Document passage.
··········

How Camp Laurelwood led to a new book on baseball during World War II

By Cindy Mindell

On a chilly Sunday, Dec. 7, 1941, Major League Baseball’s owners gathered in Chicago for their annual winter meetings, just two months after one of baseball’s greatest seasons. For the owners, the attack on Pearl Harbor that morning was also an attack on baseball. They feared a complete shutdown of the coming 1942 season and worried about players they might lose to military service. But with the support of Pres. Franklin D. Roosevelt, the national pastime continued.

book cover nats and graysThe Nats and the Grays: How Baseball in the Nation’s Capital Survived WWII and Changed the Game Forever examines the impact of the war on the two teams in Washington, D.C. – the Nationals of the American League and the Homestead Grays of the Negro Leagues – as well as the impact of the war on major league baseball as a whole. Each chapter is devoted to a wartime year, beginning with 1941 and ending with the return of peacetime in 1946, including the exciting American League pennant race of 1945. The book reveals many formerly little-known activities, laws, and wartime changes that affected the major leagues and the Negro Leagues as they struggled to keep the game alive during the conflict and, for the Negro Leagues at least, to integrate the sport.

··········

Stored data.
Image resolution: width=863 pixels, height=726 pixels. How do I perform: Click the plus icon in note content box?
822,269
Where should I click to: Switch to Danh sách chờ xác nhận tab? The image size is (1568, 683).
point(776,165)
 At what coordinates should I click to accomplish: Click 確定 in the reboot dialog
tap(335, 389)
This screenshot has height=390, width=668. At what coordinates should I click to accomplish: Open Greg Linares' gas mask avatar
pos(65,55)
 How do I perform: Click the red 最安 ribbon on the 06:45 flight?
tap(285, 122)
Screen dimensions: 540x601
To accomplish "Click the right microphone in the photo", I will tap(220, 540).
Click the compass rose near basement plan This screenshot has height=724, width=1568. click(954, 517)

··········

Directions for this task. According to the baseball passage, which two Washington, D.C., teams does the book examine? The rows have no connection to the baseball passage.

Problem solution. The Nationals of the American League and the Homestead Grays of the Negro Leagues.